Editorial | The future of sugar
No Jamaican industry has been analysed, studied and enquired into as has been sugar. In the last 60 years, there have been at least seven government-inspired commissions of enquiries or reviews akin thereto, into the industry. The latest was in 2010 when a team, headed by the economist, Alvin Wint, looked into the efficacy of the industry's regulatory agencies. This list, of course, doesn't include a raft of academic studies, management reports and other official documents on the economics and social import of sugar produced over those six decades.
It may seem strange, in the circumstance, that this newspaper should be recommending, as we are, another formal commission of enquiry into the industry. In this case, though, unlike those of the past to cobble support regimes for sector, this one would be to provide cover for the Government to free itself of moral hazard, honourably extricate itself from sugar, and establish the environment for replacement industries.
Recent developments, especially J. Wray & Nephew's ceasing of production at, and handing back to the Government, two sugar estates in St Elizabeth have caused us to return to this matter that has long exercised not only this newspaper, but others with concern about the survival of an industry that has long existed on life support.
JWN's action will displace more than 220 workers, most of them seasonal employees. While the company has insisted that it is committed to sugar production and will maintain its Appleton Estate and factory, this assurance can't, over the longer term, be deemed to be bankable, for the very reason why there have been so many studies and enquiries into Jamaica's sugar industry. Except for the periods when it was buoyed by preferential markets in Europe, as occurs occasionally when the world market price of the commodity is high, sugar production in Jamaica is unprofitable.
The industry and the tracks of land on which it operates are too small to achieve the economies of scale to be competitive with producers in India and Brazil. At the same time, sugar cane yields in Jamaica per hectare are up to 20 per cent lower than in those countries.
When the industry is in trouble, Government steps in to bail it out, as has been the case recently with transportation subsidies to farmers in regions where private mills have mothballed their plants because of losses. Indeed, a decade ago, when the Government, for the second time in 15 years, divested itself of its sugar assets, it had debts of J$30 billion and annual losses of J$5 billion.
Government has been drawn into this position because sugar employs upwards of 30,000 people, mostly as seasonal harvesters, and the industry helps to bolster rural economies.
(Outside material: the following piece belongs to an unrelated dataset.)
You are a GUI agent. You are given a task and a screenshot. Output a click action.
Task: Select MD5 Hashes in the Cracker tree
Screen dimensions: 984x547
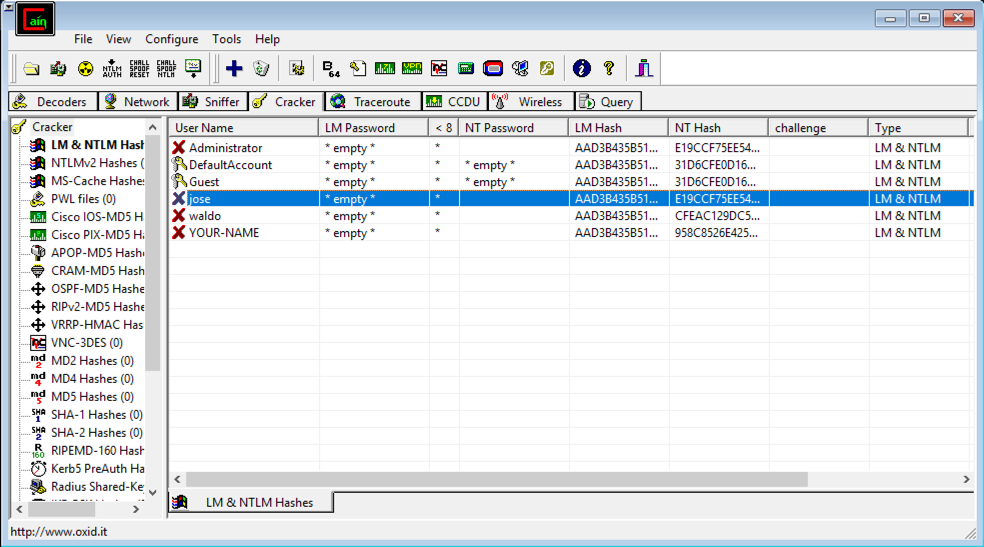point(92,397)
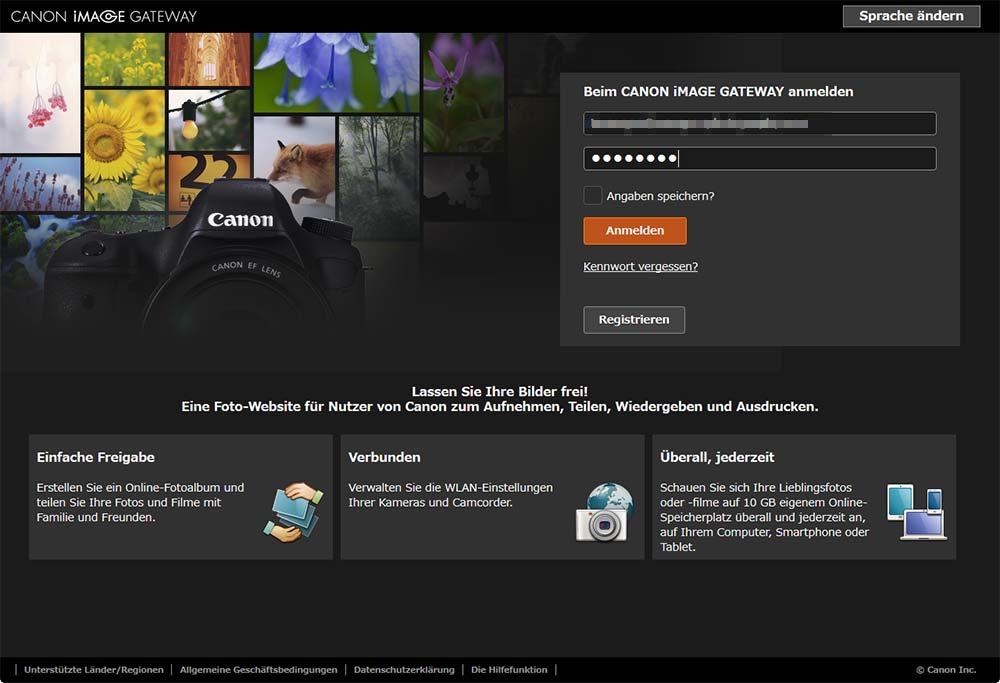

Often, the industry is treated as social welfare rather than hard-nosed business.
Look at alternatives
The enquiry we propose would be mandated to look at economic alternatives to sugar production, without the 1967 presumption of Sir John Mordecai that the replacement has to be a single crop, or his assumption that any substantial saving of foreign exchange, by utilising sugar cane land for domestic food production, "lacks substance and viability".
Jamaica's annual food import bill is upwards of US$700 million and it is estimated that up to a quarter of that, or US$175 million - more than four times the foreign exchange earned from sugar exports - could be replaced via import substitution. Indeed, many agro-processors in Jamaica can't find the source raw materials locally for their operations.
Government, through the agriculture ministry and its business-promotion agency, would provide technical information on land availability, crop suitability and potential business/economic opportunities, leaving private people to do the rest, with two provisos. First, the best agricultural lands can't be allocated to housing and for establishing new cities, as is proposed for Bernard Lodge. Nor can land be allocated on a politically partisan basis. The process has to be transparent. The displacement of sugar workers is likely to be a real social and political issue. But the Government would likely find it cheaper to provide these seasonal employees with direct financial transfers, like with the PATH, than subsidising sugar production.